=== MATERIAL SUPPLIED ===
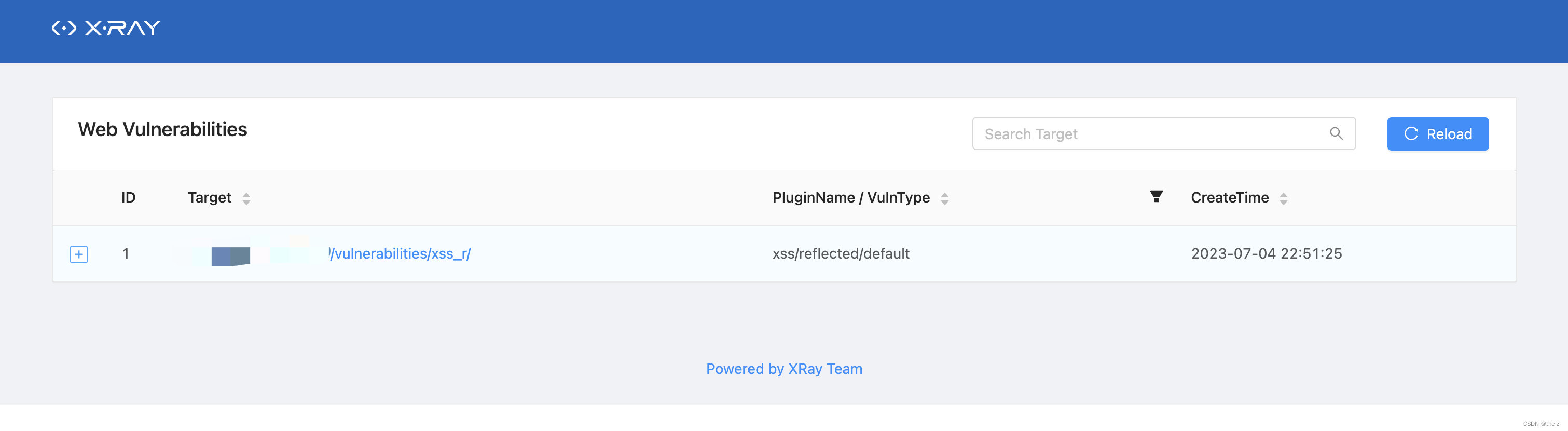Follow the Powered by XRay Team link
1568x431 pixels.
tap(784, 368)
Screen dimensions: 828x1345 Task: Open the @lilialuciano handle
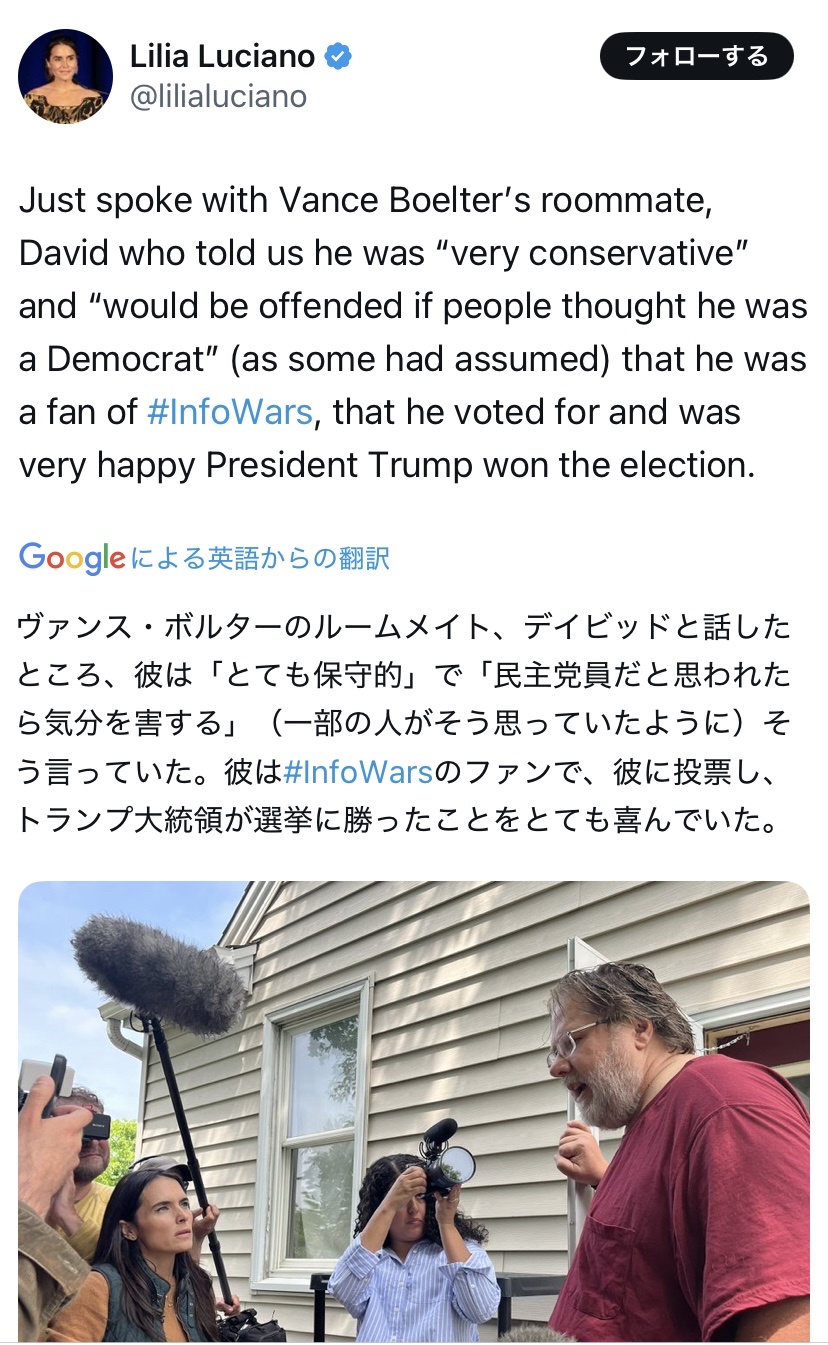point(218,97)
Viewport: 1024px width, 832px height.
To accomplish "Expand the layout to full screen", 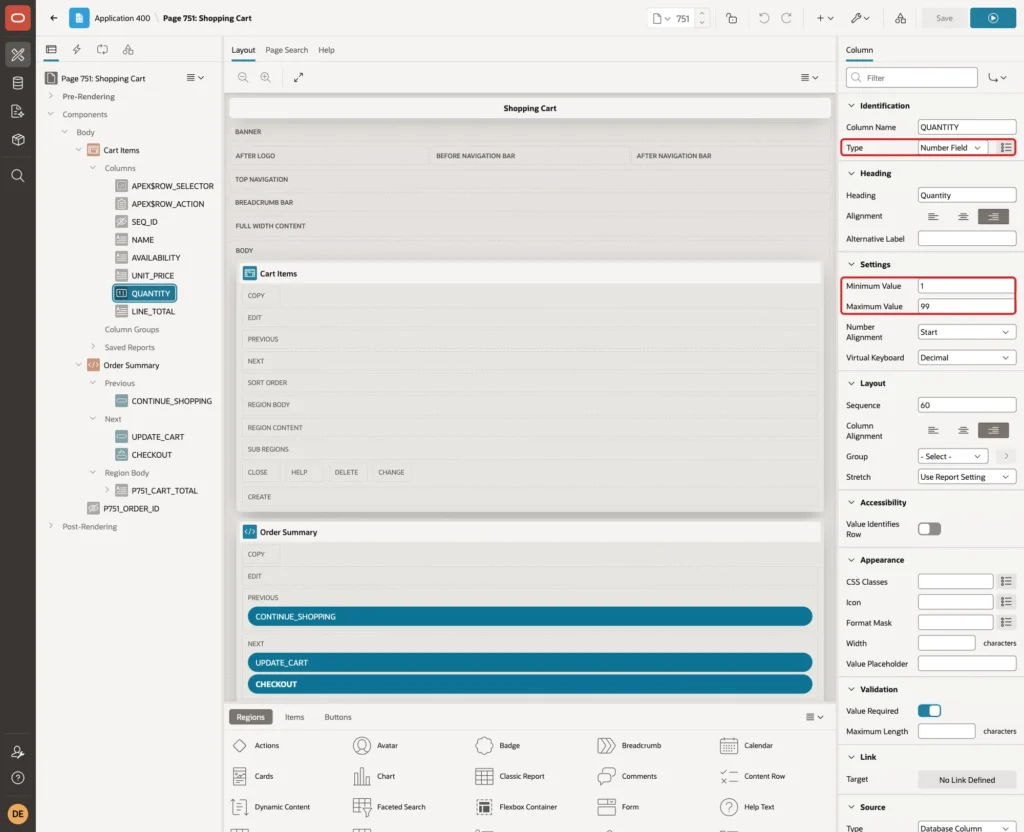I will coord(298,77).
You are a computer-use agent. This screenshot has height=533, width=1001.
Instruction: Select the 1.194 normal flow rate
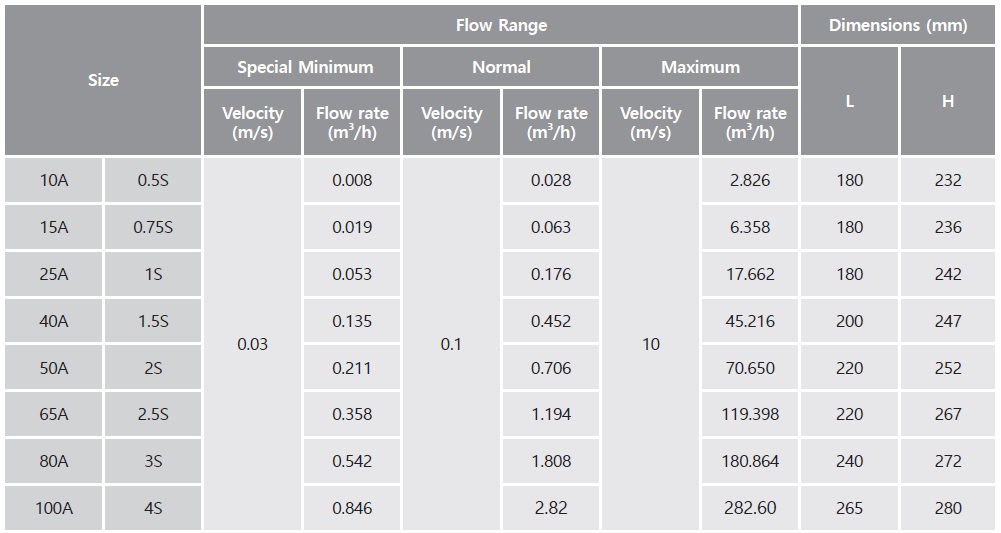coord(551,414)
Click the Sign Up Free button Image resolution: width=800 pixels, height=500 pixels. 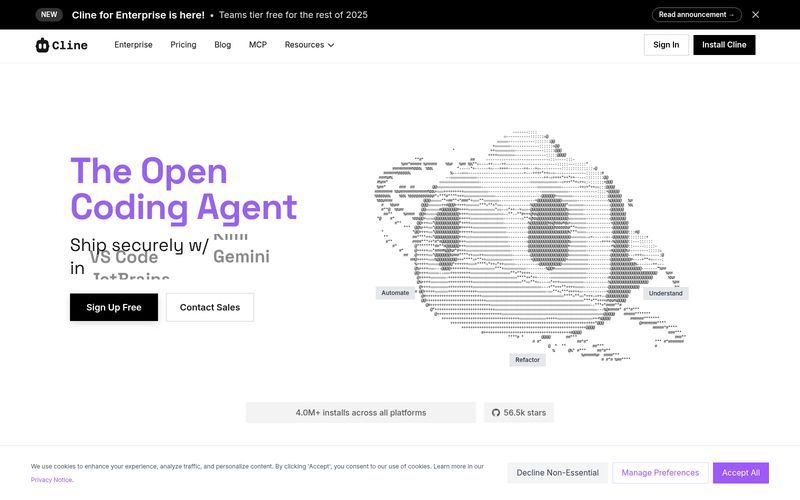(x=114, y=307)
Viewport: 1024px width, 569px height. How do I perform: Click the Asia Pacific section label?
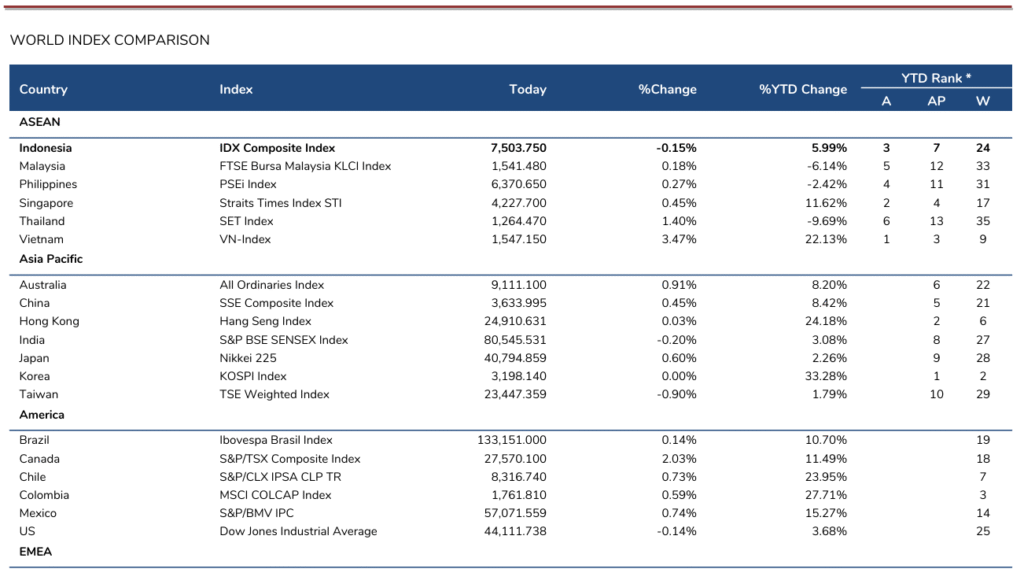(51, 259)
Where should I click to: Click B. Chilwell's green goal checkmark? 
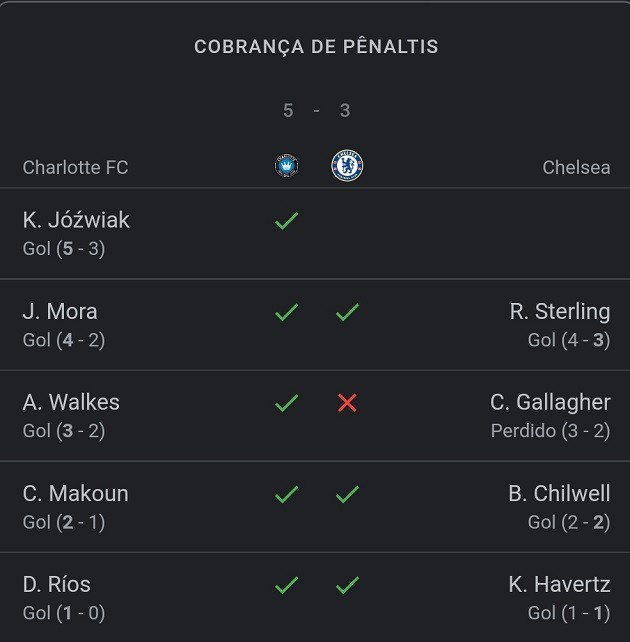347,494
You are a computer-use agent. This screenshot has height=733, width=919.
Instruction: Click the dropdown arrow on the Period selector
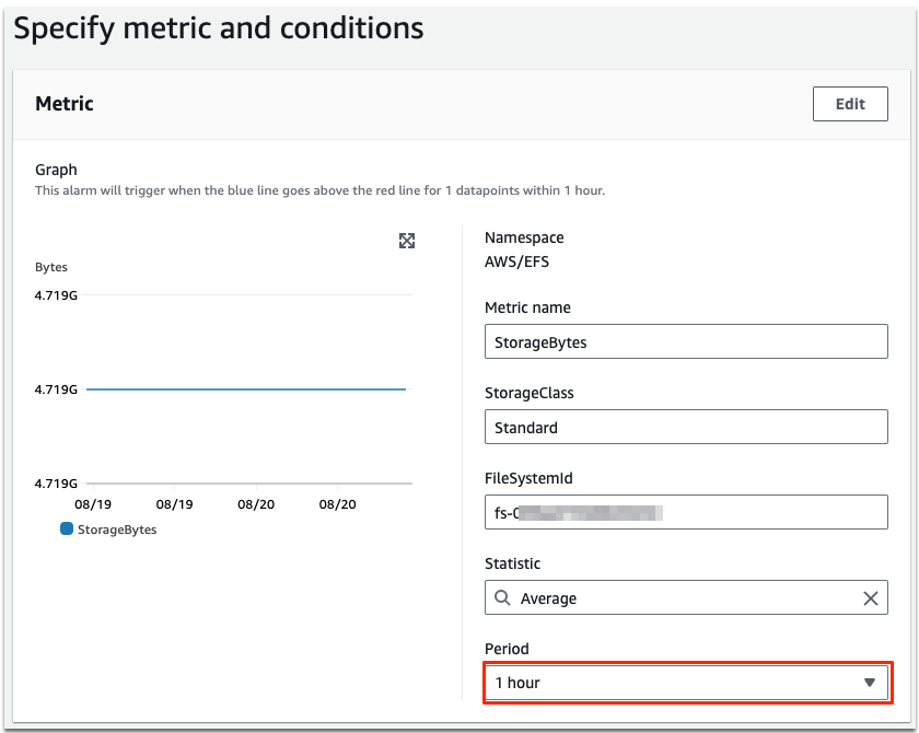871,682
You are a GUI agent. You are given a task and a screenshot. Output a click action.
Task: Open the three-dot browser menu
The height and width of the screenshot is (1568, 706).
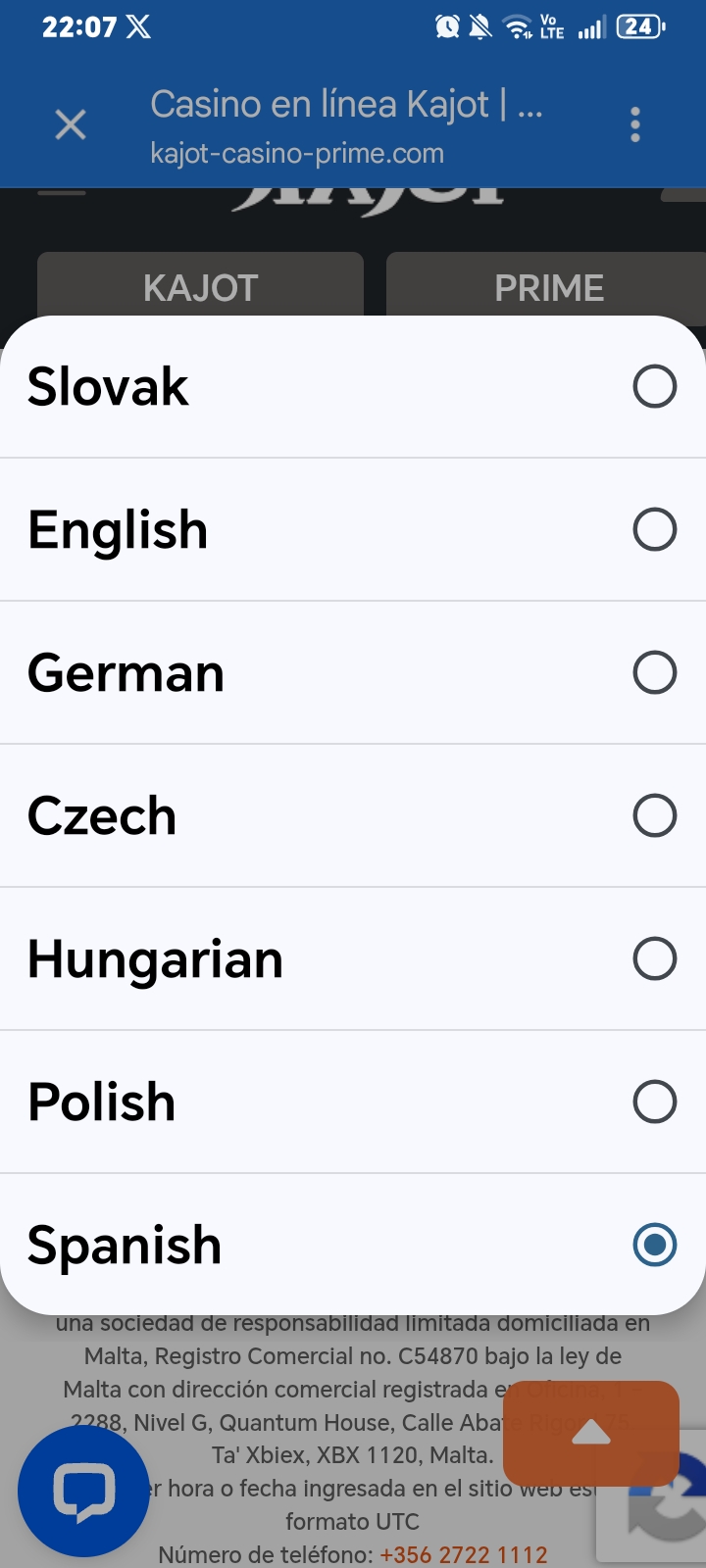click(635, 125)
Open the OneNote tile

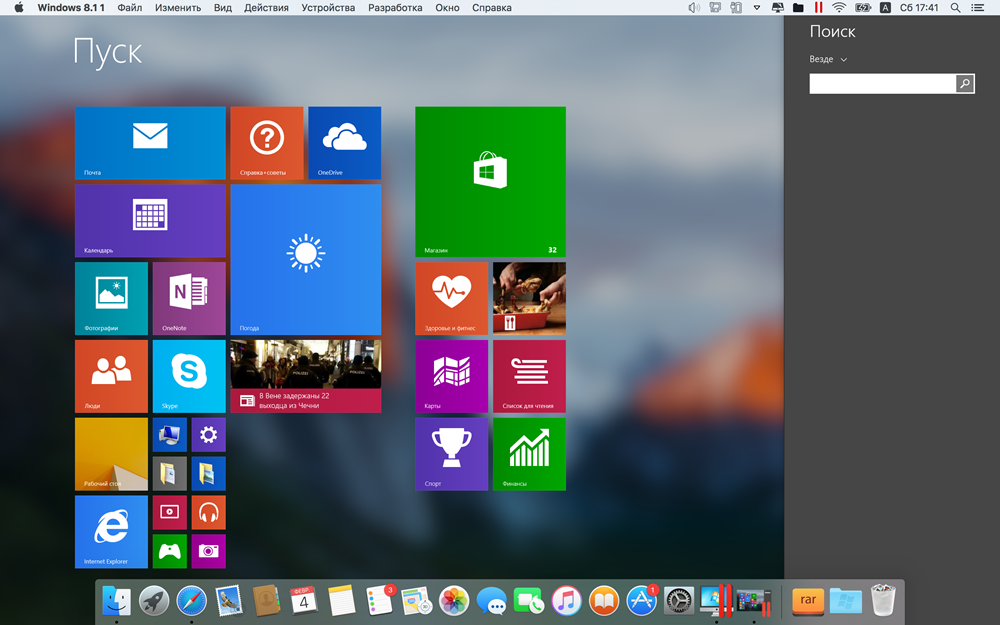(188, 298)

=== WORK ITEM ===
Starting with the line that holds "has height=733, width=919.", retype each line through the last one in the listing above, exactly as written. Do not copy any pictures.

=== ANSWER BOX ===
You are a computer-use agent. This screenshot has height=733, width=919.
Instruction: Click the dropdown arrow on the Period selector
871,682
You are a GUI agent. You are given a task and a screenshot. Output a click action.
Task: Open the three-dot browser menu
The height and width of the screenshot is (1568, 706).
click(635, 125)
Open the OneNote tile

(188, 298)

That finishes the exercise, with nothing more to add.